## EXERCISE BRIEF
In the records below, find the line containing "Where should I click to: Choose" and restate it and all lines after it exactly, through the last line.

Saved data entries:

*** Block opens ***

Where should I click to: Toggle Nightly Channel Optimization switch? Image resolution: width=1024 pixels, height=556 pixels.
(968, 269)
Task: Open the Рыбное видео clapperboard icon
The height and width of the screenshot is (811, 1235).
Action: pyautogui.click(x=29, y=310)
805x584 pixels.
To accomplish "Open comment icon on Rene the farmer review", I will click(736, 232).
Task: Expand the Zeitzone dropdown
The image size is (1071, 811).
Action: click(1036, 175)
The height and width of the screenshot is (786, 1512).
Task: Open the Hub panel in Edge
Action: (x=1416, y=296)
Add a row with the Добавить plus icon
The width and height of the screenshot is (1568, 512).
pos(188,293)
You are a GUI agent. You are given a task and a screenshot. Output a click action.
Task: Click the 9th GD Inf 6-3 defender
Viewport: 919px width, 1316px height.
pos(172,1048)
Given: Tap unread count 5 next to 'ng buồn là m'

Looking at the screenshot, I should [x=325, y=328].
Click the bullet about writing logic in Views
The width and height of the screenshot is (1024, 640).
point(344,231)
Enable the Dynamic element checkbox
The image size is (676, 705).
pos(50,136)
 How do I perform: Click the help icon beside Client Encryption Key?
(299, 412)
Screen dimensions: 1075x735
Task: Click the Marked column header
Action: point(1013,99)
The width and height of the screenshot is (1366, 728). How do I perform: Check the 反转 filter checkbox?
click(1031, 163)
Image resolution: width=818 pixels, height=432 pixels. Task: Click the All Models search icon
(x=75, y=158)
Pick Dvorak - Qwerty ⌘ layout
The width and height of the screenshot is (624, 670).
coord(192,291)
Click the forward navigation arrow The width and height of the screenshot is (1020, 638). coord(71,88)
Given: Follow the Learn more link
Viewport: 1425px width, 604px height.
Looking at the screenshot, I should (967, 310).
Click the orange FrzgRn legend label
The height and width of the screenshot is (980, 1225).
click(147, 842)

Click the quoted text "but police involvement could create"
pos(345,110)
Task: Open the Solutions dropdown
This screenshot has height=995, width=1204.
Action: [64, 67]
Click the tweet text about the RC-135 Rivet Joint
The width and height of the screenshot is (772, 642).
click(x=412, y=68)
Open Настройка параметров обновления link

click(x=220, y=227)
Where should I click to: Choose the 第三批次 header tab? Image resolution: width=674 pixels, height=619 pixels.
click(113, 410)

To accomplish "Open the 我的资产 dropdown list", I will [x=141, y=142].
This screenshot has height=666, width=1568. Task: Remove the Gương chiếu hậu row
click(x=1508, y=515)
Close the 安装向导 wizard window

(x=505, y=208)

*** Block closes ***

## WRITTEN SOLUTION
Where should I click to: Choose the 第三批次 header tab? Image resolution: width=674 pixels, height=619 pixels.
click(113, 410)

To accomplish "Open the 我的资产 dropdown list", I will [x=141, y=142].
This screenshot has height=666, width=1568. Task: Remove the Gương chiếu hậu row
click(x=1508, y=515)
Close the 安装向导 wizard window

(x=505, y=208)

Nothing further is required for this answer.